No entanto, por mais preocupante que seja a situação em partes da comunidade haredi, a afirmação geral de que “nenhum deles” foi vacinado, que “nenhum deles” usa máscaras e que não deveriam andar livremente pela cidade como consequência, está enraizado no preconceito, não na apreciação fundamentada dos fatos.

Se uma criança ortodoxa do Brooklyn representa um sério risco de transmissão de coronavírus simplesmente por ficar ao ar livre, então também o é o mendigo que acabou de pedir troco, junto com qualquer visitante do Texas ou da Flórida que navegue na Apple Store e, na verdade, apenas sobre qualquer pessoa de qualquer local que não compartilhe a taxa de vacinação de 79% de Manhattan. Mas duvido que meu interlocutor tenha pensado sobre o problema nesses termos comparativos; apenas a visão de uma criança judia ortodoxa compartilhando seu lulav com estranhos desencadeou seus temores de uma nova onda de casos de pandemia no Upper West Side.

O fato de um indivíduo judeu reagir dessa maneira é chocante e certamente de partir o coração. A disposição da mulher de usar preocupações ostensivamente razoáveis ​​com a saúde pública como desculpa para repreender uma criança em público era um sinal inequívoco de que ela era motivada por uma aversão primária aos judeus haredi, em vez de um desejo de estimular a adesão da comunidade à vacina. Por sua maneira, tom e escolha de palavras, ela demonstrou que há pouca diferença entre os tropos antissemitas usados ​​por não-judeus e aqueles usados ​​por judeus que internalizaram o preconceito. Em sua opinião, estes haredim eram forasteiros que tomaram conta das ruas, envenenando uma comunidade unida no processo e, assim, tornando a vida desnecessariamente difícil para os judeus que são, bem, muito mais parecidos com todos os outros.

A psicologia e a história do antissemitismo judaico é um tópico fascinante, mas está além do escopo deste artigo. Basta dizer que todos nós sabemos que existe, e todos nós sabemos que o preconceito puro entre os judeus contra aqueles que são visivelmente judeus – que eles são barulhentos, rudes, sujos, desdenhosos para com os de fora e todo o resto dessa bagagem – é da nossa comunidade segredo sujo.

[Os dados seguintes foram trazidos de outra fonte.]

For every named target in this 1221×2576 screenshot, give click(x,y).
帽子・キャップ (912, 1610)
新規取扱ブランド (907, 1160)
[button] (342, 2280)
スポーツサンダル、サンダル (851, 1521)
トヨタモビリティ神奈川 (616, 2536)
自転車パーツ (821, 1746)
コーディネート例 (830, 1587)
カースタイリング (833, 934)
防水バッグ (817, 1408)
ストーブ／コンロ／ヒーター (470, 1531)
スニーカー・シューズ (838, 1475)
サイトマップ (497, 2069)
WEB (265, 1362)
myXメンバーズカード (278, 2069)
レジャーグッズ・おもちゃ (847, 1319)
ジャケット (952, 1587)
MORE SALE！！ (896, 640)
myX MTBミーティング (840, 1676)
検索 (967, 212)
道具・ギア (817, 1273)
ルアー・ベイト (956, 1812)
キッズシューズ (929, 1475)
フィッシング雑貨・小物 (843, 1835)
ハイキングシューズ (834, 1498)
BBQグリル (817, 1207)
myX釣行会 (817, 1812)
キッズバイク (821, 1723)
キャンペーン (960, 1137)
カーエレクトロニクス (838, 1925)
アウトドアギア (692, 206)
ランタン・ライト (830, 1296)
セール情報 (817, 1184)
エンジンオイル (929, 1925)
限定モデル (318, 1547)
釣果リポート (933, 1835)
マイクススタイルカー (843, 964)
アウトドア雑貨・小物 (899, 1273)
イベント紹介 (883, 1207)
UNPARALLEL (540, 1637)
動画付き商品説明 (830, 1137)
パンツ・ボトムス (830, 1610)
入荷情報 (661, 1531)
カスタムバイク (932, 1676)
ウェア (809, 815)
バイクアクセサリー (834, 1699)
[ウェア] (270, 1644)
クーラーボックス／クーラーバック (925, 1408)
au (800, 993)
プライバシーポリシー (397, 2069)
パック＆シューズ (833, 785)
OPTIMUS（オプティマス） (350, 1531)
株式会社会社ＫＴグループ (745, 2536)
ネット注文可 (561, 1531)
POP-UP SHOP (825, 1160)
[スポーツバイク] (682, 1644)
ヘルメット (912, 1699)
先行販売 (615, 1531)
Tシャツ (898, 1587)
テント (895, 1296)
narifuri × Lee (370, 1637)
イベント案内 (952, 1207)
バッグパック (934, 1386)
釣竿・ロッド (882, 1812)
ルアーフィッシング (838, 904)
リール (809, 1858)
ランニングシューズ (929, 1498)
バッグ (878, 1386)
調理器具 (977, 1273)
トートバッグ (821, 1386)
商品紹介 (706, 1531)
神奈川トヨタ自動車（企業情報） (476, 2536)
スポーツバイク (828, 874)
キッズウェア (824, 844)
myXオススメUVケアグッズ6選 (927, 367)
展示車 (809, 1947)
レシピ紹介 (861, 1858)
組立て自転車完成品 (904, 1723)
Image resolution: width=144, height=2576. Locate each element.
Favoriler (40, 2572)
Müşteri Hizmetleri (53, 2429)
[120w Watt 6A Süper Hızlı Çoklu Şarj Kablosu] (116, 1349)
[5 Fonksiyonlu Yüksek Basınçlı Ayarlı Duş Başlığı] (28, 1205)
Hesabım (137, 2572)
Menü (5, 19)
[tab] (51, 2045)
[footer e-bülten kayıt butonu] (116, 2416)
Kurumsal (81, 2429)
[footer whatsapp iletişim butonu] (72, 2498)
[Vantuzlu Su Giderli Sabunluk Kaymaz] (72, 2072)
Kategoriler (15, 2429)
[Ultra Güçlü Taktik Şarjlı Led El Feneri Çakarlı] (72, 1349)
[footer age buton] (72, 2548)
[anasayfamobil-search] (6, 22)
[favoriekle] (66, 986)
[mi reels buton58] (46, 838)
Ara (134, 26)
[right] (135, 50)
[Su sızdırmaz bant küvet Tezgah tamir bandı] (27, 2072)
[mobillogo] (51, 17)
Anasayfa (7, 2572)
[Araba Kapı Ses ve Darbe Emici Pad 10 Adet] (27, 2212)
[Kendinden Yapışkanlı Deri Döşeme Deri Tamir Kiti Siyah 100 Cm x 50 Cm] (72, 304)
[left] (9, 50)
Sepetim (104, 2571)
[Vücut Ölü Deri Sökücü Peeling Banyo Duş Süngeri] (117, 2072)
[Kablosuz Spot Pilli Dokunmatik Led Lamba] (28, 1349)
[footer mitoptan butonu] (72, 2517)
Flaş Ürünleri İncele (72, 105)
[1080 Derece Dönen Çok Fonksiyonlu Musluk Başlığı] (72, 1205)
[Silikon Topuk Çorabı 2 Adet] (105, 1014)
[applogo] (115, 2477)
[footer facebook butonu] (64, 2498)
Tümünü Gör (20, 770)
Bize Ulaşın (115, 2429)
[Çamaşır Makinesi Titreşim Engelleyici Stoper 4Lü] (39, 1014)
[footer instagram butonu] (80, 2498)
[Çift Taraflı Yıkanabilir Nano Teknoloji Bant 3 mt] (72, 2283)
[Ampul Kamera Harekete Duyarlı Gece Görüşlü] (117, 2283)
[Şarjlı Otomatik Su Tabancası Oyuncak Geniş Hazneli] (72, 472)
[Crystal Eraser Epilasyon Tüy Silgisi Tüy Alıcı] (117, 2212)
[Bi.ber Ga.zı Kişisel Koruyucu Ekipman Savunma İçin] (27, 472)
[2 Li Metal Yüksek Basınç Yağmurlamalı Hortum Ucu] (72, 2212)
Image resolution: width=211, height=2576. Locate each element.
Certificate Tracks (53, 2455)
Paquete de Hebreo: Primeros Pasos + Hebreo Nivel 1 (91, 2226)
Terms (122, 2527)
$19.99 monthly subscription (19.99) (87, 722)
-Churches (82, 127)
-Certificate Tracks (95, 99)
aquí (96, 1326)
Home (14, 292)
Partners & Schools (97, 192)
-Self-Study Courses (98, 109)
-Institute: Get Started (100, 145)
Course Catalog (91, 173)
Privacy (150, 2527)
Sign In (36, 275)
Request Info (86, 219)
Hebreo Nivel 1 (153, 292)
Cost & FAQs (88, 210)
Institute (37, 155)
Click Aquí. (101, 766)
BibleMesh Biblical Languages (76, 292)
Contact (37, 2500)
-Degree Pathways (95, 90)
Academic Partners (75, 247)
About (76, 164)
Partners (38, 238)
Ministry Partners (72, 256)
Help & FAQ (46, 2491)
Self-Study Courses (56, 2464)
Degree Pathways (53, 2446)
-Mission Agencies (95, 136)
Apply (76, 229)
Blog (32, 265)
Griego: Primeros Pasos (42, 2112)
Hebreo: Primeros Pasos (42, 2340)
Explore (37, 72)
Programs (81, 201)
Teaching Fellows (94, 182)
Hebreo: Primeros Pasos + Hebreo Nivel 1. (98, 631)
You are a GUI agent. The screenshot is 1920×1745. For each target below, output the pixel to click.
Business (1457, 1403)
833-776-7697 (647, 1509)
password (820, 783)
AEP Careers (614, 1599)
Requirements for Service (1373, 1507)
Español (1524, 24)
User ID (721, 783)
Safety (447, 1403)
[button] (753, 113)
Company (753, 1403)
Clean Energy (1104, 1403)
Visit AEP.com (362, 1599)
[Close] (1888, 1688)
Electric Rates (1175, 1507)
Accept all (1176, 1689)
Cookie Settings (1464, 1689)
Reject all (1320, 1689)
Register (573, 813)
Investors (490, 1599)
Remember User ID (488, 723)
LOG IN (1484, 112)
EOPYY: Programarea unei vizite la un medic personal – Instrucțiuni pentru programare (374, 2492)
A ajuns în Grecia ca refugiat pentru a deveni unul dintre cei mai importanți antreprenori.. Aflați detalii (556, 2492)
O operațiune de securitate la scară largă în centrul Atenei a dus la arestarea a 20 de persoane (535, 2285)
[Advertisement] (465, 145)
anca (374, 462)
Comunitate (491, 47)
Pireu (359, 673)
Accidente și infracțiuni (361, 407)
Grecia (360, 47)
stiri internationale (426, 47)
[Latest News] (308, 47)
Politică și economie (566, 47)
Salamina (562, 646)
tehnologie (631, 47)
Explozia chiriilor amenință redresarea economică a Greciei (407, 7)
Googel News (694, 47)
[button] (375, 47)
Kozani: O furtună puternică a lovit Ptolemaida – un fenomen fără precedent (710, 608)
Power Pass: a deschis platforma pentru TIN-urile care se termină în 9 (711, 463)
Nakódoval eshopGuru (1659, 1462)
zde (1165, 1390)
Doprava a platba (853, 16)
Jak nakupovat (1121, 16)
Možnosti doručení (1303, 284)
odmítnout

Mas em uma época em que o antissemitismo enraizado nas teorias de conspiração da COVID está ecoando nos corredores do Congresso dos EUA para as manifestações furiosas de oposição ao “passe de saúde” nas cidades francesas de província, faríamos bem em reexaminar nossos próprios preconceitos. Isso é especialmente verdadeiro para os judeus que consideram seus irmãos haredi uma fonte de constrangimento social.

Olhe no espelho e pergunte-se por quê.